▶ _Supplied entries_:

--- START ---

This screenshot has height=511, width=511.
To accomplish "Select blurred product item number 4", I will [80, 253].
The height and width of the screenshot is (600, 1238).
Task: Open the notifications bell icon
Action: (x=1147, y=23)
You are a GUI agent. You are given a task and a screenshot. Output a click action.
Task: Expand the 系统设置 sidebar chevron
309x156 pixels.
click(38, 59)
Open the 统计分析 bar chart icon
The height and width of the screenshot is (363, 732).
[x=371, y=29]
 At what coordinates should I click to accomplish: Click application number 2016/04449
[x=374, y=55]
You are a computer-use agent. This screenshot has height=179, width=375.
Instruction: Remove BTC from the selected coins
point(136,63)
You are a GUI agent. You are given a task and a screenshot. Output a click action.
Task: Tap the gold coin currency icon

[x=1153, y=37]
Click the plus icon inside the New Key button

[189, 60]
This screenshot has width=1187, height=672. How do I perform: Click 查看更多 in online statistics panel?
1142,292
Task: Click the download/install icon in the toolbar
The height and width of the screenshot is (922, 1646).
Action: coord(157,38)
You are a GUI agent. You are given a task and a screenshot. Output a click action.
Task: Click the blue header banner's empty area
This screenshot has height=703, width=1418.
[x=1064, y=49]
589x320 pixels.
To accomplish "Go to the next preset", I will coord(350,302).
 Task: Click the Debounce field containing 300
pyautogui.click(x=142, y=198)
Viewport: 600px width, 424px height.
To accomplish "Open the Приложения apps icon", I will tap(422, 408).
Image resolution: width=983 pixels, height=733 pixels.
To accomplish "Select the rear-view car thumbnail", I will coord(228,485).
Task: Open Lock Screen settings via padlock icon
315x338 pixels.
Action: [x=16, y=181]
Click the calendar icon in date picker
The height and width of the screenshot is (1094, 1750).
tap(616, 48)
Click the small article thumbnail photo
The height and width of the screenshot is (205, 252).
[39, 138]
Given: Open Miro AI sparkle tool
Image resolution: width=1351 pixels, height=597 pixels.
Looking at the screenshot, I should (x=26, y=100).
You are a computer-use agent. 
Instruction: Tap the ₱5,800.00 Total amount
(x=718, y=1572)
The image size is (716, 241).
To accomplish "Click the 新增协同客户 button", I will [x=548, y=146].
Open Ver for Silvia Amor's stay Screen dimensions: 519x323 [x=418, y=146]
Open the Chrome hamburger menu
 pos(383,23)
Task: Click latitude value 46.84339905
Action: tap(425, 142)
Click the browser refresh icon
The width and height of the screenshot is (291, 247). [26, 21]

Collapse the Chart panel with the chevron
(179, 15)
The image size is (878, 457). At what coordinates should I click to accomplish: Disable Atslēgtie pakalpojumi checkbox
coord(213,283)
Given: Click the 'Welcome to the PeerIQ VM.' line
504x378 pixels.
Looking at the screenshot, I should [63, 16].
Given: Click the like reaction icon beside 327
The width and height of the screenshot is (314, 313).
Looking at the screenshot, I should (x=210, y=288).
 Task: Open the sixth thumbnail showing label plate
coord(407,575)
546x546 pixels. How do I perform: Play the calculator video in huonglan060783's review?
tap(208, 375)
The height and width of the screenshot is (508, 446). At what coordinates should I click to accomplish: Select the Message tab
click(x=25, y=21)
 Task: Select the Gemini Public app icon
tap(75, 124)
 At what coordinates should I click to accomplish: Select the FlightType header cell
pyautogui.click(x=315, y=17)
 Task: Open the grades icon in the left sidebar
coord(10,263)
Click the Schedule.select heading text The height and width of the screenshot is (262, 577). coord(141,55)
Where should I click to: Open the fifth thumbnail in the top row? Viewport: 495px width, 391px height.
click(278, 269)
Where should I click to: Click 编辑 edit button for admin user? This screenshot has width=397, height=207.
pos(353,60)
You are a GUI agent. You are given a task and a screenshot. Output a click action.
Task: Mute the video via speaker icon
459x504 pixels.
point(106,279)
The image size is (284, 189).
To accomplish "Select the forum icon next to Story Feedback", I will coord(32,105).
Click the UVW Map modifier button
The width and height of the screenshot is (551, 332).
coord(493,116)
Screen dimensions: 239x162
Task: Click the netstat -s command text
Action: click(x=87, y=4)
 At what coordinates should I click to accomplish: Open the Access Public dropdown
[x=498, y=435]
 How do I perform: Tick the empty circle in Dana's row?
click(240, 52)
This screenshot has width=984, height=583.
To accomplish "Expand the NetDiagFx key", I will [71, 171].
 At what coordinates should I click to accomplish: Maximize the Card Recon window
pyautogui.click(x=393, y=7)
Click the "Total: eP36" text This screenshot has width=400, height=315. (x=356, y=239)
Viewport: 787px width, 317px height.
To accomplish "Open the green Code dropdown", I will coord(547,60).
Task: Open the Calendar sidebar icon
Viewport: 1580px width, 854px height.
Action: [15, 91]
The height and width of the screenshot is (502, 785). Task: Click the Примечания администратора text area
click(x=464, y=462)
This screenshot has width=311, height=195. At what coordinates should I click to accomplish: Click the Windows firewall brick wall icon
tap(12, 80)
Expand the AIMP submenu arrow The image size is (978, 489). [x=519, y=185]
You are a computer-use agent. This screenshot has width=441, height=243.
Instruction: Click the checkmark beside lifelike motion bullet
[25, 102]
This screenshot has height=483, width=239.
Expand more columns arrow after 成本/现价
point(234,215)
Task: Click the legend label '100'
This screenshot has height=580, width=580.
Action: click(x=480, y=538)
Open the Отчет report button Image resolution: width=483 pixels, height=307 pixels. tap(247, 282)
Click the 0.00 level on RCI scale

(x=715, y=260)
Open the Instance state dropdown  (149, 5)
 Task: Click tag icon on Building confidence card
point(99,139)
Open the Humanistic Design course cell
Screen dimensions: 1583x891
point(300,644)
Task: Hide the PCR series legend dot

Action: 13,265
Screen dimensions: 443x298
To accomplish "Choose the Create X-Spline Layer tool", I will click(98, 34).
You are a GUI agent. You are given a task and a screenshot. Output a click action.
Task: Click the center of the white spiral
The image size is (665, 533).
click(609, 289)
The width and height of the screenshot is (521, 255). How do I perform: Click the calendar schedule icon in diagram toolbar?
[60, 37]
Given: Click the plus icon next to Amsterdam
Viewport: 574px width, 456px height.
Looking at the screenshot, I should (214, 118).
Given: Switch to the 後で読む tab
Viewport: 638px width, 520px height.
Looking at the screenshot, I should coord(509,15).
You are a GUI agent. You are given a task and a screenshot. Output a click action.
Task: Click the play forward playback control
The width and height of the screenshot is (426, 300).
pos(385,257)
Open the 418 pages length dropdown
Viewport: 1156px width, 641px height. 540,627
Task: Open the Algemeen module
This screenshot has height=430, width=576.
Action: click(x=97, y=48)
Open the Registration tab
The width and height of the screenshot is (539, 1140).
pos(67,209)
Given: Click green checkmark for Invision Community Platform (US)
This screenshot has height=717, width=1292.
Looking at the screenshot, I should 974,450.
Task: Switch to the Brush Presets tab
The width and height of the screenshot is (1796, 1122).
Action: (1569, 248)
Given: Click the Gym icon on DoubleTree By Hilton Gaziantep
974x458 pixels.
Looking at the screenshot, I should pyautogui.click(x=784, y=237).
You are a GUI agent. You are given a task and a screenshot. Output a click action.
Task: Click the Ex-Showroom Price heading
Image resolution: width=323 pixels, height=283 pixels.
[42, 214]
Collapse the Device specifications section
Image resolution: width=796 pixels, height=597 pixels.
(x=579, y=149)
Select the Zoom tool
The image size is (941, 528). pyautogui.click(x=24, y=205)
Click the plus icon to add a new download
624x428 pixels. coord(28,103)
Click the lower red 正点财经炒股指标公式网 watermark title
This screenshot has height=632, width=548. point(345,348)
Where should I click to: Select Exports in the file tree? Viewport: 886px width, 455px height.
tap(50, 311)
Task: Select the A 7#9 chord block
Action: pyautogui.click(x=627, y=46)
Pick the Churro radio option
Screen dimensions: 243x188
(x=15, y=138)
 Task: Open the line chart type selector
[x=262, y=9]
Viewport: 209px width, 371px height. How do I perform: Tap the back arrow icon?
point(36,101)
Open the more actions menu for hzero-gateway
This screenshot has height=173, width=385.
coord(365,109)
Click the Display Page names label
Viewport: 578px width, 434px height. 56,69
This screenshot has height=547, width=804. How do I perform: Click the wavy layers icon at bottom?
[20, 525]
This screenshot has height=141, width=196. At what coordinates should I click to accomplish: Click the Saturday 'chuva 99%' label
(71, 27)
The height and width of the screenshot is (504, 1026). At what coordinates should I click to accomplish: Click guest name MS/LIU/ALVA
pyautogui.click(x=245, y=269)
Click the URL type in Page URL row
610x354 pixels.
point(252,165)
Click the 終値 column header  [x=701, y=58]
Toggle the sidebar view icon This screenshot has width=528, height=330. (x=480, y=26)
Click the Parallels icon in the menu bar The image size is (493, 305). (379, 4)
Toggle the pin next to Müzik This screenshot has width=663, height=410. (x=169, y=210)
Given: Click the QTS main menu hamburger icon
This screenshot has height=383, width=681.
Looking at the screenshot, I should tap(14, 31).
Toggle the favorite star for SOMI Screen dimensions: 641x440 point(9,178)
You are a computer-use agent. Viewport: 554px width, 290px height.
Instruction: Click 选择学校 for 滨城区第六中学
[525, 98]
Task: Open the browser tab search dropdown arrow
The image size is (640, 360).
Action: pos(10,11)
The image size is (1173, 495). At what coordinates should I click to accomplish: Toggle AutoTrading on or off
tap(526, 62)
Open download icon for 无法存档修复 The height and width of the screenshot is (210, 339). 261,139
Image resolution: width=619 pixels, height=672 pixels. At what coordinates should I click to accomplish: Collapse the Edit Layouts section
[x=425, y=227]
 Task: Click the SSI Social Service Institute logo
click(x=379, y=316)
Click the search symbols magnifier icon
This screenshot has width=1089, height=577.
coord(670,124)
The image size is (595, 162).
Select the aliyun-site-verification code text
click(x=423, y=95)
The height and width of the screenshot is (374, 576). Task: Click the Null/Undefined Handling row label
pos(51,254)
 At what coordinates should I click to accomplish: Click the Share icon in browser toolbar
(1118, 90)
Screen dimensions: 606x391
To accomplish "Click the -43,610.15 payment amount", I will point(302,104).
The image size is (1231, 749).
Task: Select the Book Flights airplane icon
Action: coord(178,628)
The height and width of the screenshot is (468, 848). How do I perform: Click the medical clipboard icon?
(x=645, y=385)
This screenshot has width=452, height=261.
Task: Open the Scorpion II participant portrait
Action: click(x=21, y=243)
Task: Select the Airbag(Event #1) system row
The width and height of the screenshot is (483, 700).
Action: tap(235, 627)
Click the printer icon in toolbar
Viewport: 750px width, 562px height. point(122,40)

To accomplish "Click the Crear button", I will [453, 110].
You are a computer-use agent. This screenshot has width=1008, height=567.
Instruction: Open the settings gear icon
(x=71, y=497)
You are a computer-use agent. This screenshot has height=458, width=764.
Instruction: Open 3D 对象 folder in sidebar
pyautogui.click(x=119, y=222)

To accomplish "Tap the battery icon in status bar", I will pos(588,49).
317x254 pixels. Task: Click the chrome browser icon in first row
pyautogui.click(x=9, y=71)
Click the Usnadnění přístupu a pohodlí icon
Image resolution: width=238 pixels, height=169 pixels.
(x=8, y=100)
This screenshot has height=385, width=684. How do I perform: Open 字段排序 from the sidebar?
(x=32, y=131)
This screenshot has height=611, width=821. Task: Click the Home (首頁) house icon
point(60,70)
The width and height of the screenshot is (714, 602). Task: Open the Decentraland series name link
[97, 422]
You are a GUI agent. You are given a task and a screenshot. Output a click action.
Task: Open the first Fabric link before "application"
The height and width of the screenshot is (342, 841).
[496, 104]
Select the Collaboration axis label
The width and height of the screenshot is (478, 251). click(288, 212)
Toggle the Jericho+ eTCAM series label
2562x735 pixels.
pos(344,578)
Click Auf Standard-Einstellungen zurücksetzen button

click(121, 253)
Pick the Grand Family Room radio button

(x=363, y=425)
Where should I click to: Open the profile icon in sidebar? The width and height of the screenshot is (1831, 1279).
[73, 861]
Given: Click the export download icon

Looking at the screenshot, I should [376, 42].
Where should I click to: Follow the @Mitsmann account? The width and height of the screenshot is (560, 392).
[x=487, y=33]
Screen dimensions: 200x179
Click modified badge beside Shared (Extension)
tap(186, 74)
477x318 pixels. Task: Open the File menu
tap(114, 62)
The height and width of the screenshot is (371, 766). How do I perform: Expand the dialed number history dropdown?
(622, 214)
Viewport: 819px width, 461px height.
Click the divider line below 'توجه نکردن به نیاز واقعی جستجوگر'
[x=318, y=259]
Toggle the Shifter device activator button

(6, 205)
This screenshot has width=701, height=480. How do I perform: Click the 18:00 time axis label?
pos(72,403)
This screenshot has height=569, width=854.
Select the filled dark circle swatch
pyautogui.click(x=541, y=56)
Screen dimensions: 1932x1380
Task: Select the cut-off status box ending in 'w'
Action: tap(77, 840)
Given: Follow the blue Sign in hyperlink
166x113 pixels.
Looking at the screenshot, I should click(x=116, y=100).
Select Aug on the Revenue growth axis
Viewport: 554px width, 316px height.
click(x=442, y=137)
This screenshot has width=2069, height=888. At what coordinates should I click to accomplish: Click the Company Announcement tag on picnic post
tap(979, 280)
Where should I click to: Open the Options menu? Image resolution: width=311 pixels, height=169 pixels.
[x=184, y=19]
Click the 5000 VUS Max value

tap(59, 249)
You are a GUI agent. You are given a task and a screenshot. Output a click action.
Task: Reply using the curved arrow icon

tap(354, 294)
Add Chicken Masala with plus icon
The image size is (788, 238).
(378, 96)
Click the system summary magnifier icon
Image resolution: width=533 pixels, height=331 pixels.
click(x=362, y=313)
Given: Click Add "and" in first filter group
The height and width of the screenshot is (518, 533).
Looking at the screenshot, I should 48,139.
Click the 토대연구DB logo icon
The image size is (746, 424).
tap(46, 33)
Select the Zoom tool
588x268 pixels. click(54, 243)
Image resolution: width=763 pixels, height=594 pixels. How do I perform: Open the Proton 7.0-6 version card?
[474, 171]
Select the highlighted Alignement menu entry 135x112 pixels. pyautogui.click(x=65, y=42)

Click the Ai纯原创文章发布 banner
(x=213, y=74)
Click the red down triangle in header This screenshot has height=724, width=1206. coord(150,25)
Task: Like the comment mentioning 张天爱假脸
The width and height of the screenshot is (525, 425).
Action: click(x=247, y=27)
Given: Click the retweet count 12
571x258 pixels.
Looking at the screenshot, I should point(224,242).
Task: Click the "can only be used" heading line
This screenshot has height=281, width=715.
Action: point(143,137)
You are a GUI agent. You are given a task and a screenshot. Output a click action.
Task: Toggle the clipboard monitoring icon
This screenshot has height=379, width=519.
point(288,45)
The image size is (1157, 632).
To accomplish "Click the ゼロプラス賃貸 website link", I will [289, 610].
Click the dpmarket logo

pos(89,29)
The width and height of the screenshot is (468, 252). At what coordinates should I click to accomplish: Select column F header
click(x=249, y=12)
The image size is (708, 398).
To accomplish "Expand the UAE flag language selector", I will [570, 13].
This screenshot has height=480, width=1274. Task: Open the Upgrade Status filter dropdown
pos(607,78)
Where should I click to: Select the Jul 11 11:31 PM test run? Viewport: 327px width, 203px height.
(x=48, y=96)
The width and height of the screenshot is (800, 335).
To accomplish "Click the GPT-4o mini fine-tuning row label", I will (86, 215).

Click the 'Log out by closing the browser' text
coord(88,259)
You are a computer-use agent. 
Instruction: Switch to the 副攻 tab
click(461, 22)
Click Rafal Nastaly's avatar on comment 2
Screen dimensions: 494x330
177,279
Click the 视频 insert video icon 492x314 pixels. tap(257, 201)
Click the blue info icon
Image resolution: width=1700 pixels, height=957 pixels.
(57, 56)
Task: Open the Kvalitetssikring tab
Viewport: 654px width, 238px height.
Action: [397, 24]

--- END ---

▶ _Task details_:
What is needed is an exact copy of the lines above, from the one containing "Click the Ai纯原创文章发布 banner" through the one containing "Given: Click the retweet count 12", with nothing added.

▶ _Response area_:
Click the Ai纯原创文章发布 banner
(x=213, y=74)
Click the red down triangle in header This screenshot has height=724, width=1206. coord(150,25)
Task: Like the comment mentioning 张天爱假脸
The width and height of the screenshot is (525, 425).
Action: click(x=247, y=27)
Given: Click the retweet count 12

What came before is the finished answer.